### PAGE EXTRACT
--------------------
User Inputs

output.var = params$output.var 
transform.abs = params$transform.abs
log.pred = params$log.pred
eda = params$eda
algo.forward = params$algo.forward
algo.backward = params$algo.backward
algo.stepwise = params$algo.stepwise
algo.LASSO = params$algo.LASSO
algo.LARS = params$algo.LARS

message("Parameters used for training/prediction: ")
## Parameters used for training/prediction:
str(params)
## List of 9
##  $ output.var   : chr "y3"
##  $ transform.abs: logi FALSE
##  $ log.pred     : logi FALSE
##  $ eda          : logi FALSE
##  $ algo.forward : logi FALSE
##  $ algo.backward: logi FALSE
##  $ algo.stepwise: logi FALSE
##  $ algo.LASSO   : logi TRUE
##  $ algo.LARS    : logi FALSE
# Setup Labels
# alt.scale.label.name = Alternate Scale variable name
#   - if predicting on log, then alt.scale is normal scale
#   - if predicting on normal scale, then alt.scale is log scale
if (log.pred == TRUE){
  label.names = paste('log.',output.var,sep="")
  alt.scale.label.name = output.var
}
if (log.pred == FALSE){
  label.names = output.var
  alt.scale.label.name = paste('log.',output.var,sep="")
}

Loading Data

feat  = read.csv('../../Data/features.csv')
labels = read.csv('../../Data/labels.csv')
predictors = names(dplyr::select(feat,-JobName))
target = 'y3'
data.ori = inner_join(feat,select_at(labels,c('JobName',target)),by='JobName')

Data validation

cc  = complete.cases(data.ori)
data.notComplete = data.ori[! cc,]
data = data.ori[cc,]
message('Non-Complete cases: ',nrow(data.notComplete))
## Non-Complete cases: 2497
message('Complete cases: ',nrow(data))
## Complete cases: 7503

Normality and Variance

Target Variable

The Target Variable y3 shows right skewness, so we suggest a log transofrmation (Feature Eng Section)

Histogram

ggplot(gather(select_at(data,target)), aes(value)) + 
  geom_histogram(aes(y=..density..),bins = 50,fill='light blue') + 
  geom_density() + 
  facet_wrap(~key, scales = 'free',ncol=4)

QQPlot

ggplot(gather(select_at(data,target)), aes(sample=value)) + 
  stat_qq() + 
  facet_wrap(~key, scales = 'free',ncol=4)

Predictors

All predictors show a Fat-Tail situation, where the two tails are very tall, and a low distribution around the mean. The orderNorm transromation can help (see [Best Normalizator] section)

Interesting Predictors.

cols = c('x11','x18')
ggplot(gather(select_at(data,cols)), aes(value)) + 
  geom_histogram(aes(y=..density..),bins = 50,fill='light blue') + 
  geom_density() + 
  facet_wrap(~key, scales = 'free',ncol=4)

ggplot(gather(select_at(data,cols)), aes(sample=value)) + 
  stat_qq()+
  facet_wrap(~key, scales = 'free',ncol=4)

lapply(select_at(data,cols),summary)
## $x11
##      Min.   1st Qu.    Median      Mean   3rd Qu.      Max.
--------------------
### TO DO
[1] According to the R analysis page, how many complete cases remain after data validation?
[2] Can you copy the R analysis page from "ggplot(gather(select_at(data,target)), aes(sample=value)) +" to "[Best Normalizator] section)" word for word?
[3] Can you pick up the R analysis page after its final line and keep it going?

### RECORDED INFORMATION
--------------------
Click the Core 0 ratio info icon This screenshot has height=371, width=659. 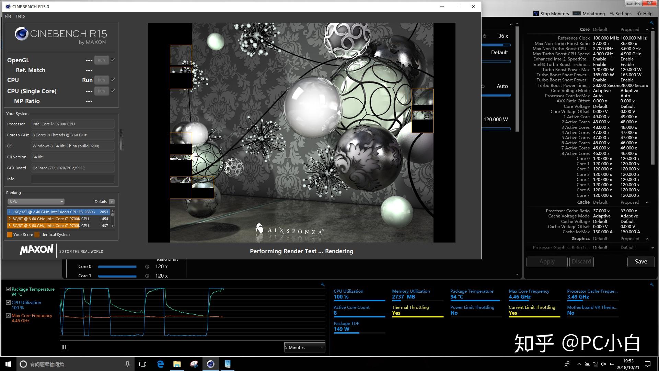[x=147, y=267]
--------------------
### SOLVED PROBLEMS
[1] 7503

[2]
ggplot(gather(select_at(data,target)), aes(sample=value)) + 
  stat_qq() + 
  facet_wrap(~key, scales = 'free',ncol=4)

Predictors

All predictors show a Fat-Tail situation, where the two tails are very tall, and a low distribution around the mean. The orderNorm transromation can help (see [Best Normalizator] section)

[3]
## 9.000e-08 9.500e-08 1.000e-07 1.001e-07 1.050e-07 1.100e-07 
## 
## $x18
##    Min. 1st Qu.  Median    Mean 3rd Qu.    Max. 
##   1.500   3.128   4.769   4.769   6.415   7.999

Best Normalizator X18

Normalization of X18 using bestNormalize package. (suggested orderNorm) This is cool, but I think is too far for the objective of the project

t=bestNormalize::bestNormalize(data$x18)
## Warning in orderNorm(standardize = TRUE, warn = TRUE, x = c(4.76747513, : Ties in data, Normal distribution not guaranteed
t
## Best Normalizing transformation with 7503 Observations
##  Estimated Normality Statistics (Pearson P / df, lower => more normal):
##  - No transform: 8.2332 
##  - Box-Cox: 8.0085 
##  - Log_b(x+a): 10.24 
##  - sqrt(x+a): 8.0772 
##  - exp(x): 124.9108 
##  - arcsinh(x): 9.7688 
##  - Yeo-Johnson: 8.326 
##  - orderNorm: 1.1011 
## Estimation method: Out-of-sample via CV with 10 folds and 5 repeats
##  
## Based off these, bestNormalize chose:
## orderNorm Transformation with 7503 nonmissing obs and ties
##  - 7500 unique values 
##  - Original quantiles:
##    0%   25%   50%   75%  100% 
## 1.500 3.128 4.769 6.415 7.999
newx18 = predict(t)
qqnorm(data$x18)

qqnorm(newx18)

orderNorm() is a rank-based procedure by which the values of a vector are mapped to their percentile, which is then mapped to the same percentile of the normal distribution. Without the presence of ties, this essentially guarantees that the transformation leads to a uniform distribution


Best Normalizator X11

Normalization of X11 using bestNormalize package. (suggested orderNorm) This is cool, but I think is too far for the objective of the project

t=bestNormalize::bestNormalize(data$x11)
## Warning in orderNorm(standardize = TRUE, warn = TRUE, x = c(1.05e-07, 1.03e-07, : Ties in data, Normal distribution not guaranteed
t
## Best Normalizing transformation with 7503 Observations
##  Estimated Normality Statistics (Pearson P / df, lower => more normal):
##  - No transform: 13.8579 
##  - Box-Cox: 13.7962 
##  - Log_b(x+a): 13.8579 
##  - sqrt(x+a): 13.8579 
##  - exp(x): 13.8579 
##  - arcsinh(x): 13.8579 
##  - Yeo-Johnson: 13.8579 
##  - orderNorm: 7.1736 
## Estimation method: Out-of-sample via CV with 10 folds and 5 repeats
##  
## Based off these, bestNormalize chose:
## orderNorm Transformation with 7503 nonmissing obs and ties
##  - 111 unique values 
##  - Original quantiles:
##   0%  25%  50%  75% 100% 
##    0    0    0    0    0
qqnorm(data$x11)

qqnorm( predict(t))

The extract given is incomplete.